Wednesday, September 21, 2016

Tiger Cage II (1990)

aka Tiger Cage 2 (no, seriously...)


90 minutes of Donnie Yen at his kinetic, lunatic best!




Plot:
Rogue Cop Dragon Yau (our Donnie), fresh from a roasting at the divorce lawyer Mandy (Rosamund Kwan)'s office, stumbles into an international money-laundering/drugs group as they exit the law firm with a suitcase of readies. In the resulting bundle the suitcase is lost, and the hunt to retrieve it basically involves Dragon, Mandy and potentially-dodgy associate David (David Wu Dai-Wai) trying to work out what the hell is going on whilst being chased by armed gangs through the streets of Hong Kong. This takes in bent coppers, bent lawyers, and even a bent iron bar at one point. After a brief drunken montage respite, we're all set for a scorching showdown involving launderer-in-chief Waise (Robin Shou), and, returning from in-name-only predecessor Tiger Cage, the mighty mafiosi Michael Woods and John Salvitti.
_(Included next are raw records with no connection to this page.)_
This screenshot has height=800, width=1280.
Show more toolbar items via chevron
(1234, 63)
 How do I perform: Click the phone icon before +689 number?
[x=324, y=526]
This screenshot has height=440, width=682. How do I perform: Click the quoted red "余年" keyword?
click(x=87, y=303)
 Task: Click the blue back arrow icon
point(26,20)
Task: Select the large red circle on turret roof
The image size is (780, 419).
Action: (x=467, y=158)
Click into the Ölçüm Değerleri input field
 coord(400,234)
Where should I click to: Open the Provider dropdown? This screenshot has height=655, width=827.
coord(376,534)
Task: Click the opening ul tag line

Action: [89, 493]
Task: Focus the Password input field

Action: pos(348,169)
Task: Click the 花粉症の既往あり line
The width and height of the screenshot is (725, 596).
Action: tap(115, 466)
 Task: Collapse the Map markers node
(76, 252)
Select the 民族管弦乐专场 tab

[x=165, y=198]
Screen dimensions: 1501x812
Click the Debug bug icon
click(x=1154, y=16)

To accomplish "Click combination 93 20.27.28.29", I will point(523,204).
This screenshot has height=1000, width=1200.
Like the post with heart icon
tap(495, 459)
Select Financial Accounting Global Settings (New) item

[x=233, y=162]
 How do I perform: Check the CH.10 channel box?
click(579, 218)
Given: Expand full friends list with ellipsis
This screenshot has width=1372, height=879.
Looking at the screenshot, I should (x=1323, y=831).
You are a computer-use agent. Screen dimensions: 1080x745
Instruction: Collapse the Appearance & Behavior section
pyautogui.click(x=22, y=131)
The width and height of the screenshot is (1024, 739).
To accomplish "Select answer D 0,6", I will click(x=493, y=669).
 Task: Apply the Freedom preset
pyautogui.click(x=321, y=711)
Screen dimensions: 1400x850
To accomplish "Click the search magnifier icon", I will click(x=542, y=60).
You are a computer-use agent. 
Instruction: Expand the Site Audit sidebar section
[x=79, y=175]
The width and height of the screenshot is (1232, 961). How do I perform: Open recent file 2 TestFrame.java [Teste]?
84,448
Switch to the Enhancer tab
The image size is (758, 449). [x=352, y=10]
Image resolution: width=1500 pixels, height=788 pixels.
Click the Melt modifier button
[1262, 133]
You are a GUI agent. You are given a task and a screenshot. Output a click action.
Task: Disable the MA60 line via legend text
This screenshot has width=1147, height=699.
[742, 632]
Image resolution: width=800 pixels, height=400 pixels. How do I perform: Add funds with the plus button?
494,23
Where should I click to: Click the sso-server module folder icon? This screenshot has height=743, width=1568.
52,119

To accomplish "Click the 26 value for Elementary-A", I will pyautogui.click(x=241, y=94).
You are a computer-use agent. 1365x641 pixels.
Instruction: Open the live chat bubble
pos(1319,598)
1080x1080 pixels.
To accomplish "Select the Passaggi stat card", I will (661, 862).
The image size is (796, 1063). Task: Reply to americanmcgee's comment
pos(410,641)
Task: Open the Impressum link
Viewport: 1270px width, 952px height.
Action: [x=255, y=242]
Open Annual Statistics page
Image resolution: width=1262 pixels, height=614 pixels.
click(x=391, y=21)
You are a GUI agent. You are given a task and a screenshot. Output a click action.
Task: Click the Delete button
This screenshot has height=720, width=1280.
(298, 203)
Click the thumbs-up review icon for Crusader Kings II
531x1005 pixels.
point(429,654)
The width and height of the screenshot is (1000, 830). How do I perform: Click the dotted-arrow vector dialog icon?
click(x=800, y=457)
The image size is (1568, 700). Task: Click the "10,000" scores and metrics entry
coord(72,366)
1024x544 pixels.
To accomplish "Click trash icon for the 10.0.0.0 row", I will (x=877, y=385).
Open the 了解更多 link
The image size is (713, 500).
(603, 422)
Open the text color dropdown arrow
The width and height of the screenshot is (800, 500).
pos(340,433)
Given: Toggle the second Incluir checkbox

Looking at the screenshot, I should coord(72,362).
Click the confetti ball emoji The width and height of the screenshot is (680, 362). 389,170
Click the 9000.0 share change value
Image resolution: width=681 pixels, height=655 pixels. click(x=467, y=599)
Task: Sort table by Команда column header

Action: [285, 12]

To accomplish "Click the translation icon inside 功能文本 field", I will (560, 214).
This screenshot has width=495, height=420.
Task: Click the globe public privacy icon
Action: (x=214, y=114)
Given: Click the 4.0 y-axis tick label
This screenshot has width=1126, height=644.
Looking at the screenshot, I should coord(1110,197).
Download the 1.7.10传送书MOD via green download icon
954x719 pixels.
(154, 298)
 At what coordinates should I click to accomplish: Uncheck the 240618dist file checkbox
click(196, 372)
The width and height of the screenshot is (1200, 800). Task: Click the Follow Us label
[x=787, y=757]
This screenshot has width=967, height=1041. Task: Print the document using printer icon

We also get a welcome (but all to brief) cameo from Cynthia Khan, Donnie's boss again (see also In The Line of Duty 4)

Donnie is on top form here, in a constant state of hyperactive outrage whether hoofing henchmen off open-top buses, or seething his way through a meal with fellow fugitive Mandy. Dragon Yau is the polar opposite of Ip Man, but they'd have a great tear-up...

Fights:
Yes, they're undercranked in places, but so what. This is some of Yuen Woo Ping's  best modern day fight choreography, taking in stairwells, car parks, bridges, in-vehicle and middle of the road (not the musical style, rather Dragon and David scrapping in the middle of commuter traffic). Throughout Donnie is at his hyperkinetic, lunatic best, mixing precision back and sidekicks with John Wayne haymakers for good effect. An early highlight is the (sadly short) punch-up with David whilst handcuffed to Mandy (a nod towards Tiger Cage and Terry's beach fight).

But it's the FOUR-fold finale that takes the cake here. David confronts Waise in his office, and gets a brutal kenpo karate lesson, as Robin Shou showcases the terrific chops that would land him the Liu Kang role in Mortal Kombat (1995). Cynthia gets involved too, but we don't see enough of her trademark elbows and high kicks unfortunately. Then we move to the building sub-levels, and break out the katanas: 


Real-life friends and sparring partners Donnie and John Savitti go at it hammer and tongs here,  atmospherically framed by a giant fan and chainlink fence. Next up Dragon must take on Mafiosa #2 (also a Donnie friend/sparring partner) Michael Woods, who brings a bag of muscular WWF-style trickery: flying elbows, body slams, beefy hoofs to the midriff; and lassos Dragon's arms with chain, making him rely on very fancy footwork.


The final finale sees Dragon returning to the storeroom where Mandy and Dragon's ex-cop- partner are having a gunfight with Waise: there are guns in each hand, but no time for John Woo balletic slowdown here, it all tears on at a terrific pace. 



Don't miss the terrific knockout blow!

Overall
Probably my favourite modern day actioner, and the best example of 'angry Donnie'. A tiger-tastic 5/5. Grrreeeeeaaaattttt!!